Challenge 2 – Data Quality, Fairness & SQL Sampling with AIF360

You are designing an AI system that will help a city decide which households should be offered energy-efficiency support measures (e.g. subsidies, home retrofits). Before deploying any model, you must evaluate and mitigate potential bias in the training data.

You now consider a socio-economic dataset that could be used to decide which households are eligible for smart-city energy-efficiency support measures (e.g. subsidies or home retrofits). Before training any model, you must evaluate and mitigate bias in the data.

This challenge introduces fairness concepts using the Adult Census Income dataset and the IBM AI Fairness 360 (AIF360) library, and connects to data management via SQL-based fair sampling.

Material

To focus on fairness methods, we use the Adult Census Income dataset from the UCI Machine Learning Repository, which is bundled with IBM’s AI Fairness 360 (AIF360) toolkit.

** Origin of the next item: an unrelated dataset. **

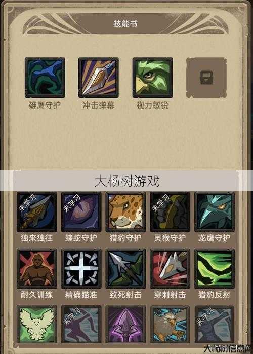
Task: Select the 猎豹守护 leopard icon
Action: [125, 212]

– UCI Adult dataset page: https://archive.ics.uci.edu/dataset/2/adult
– Colab initial notebook: https://drive.google.com/file/d/1nrMxSxZ7pD9oX7uSH5TrZk8pZ_xs16Pl/view?usp=sharing

Think of the label “high income” as a proxy for the ability to invest in energy-saving technologies, and demographic attributes (sex, race, etc.) as potential sources of unfair bias in a smart-city programme.

Learning objectives

– Perform basic quality checks on a socio-economic dataset.
– Use AIF360 to compute fairness metrics for a binary outcome.
– Apply the Reweighing algorithm to reduce bias in the dataset.
– Implement fair sampling strategies in SQL (balanced sampling by group).

Main Tasks

  1. Load the Adult dataset via the AIF360 AdultDataset class and convert it to a pandas DataFrame.
  2. Perform basic data-quality checks: inspect shape, columns, missing values, and descriptive statistics, and comment on potential quality issues.
  3. Define a protected attribute (sex) with privileged and unprivileged groups (Male vs Female) and use Binary Label Dataset Metric to compute fairness metrics such as statistical parity difference and disparate impact.
  4. Apply the Reweighing preprocessing algorithm to obtain a reweighted dataset that aims to reduce bias; recompute fairness metrics and compare to the original dataset.
  5. Create an in-memory SQLite database from the DataFrame and implement a balanced sampling query using window functions (ROW_NUMBER() OVER (PARTITION BY sex ORDER BY RANDOM())) to build a training sample with equal representation of each sex.
  6. Convert the SQL-balanced sample back into an AIF360 Binary Label Dataset, and recompute the fairness metrics to compare with the original and reweighted datasets.

Deliverables

  • Completed Jupyter/Colab notebook implementing fairness metrics with AIF360 and SQL-based fair sampling.
  • Short written comparison of fairness metrics for three cases: original dataset, reweighted dataset, and SQL-balanced sample.
  • Brief reflection (within the notebook) on how these fairness techniques could be applied in energy-related decision-making (e.g. targeting energy-efficiency support).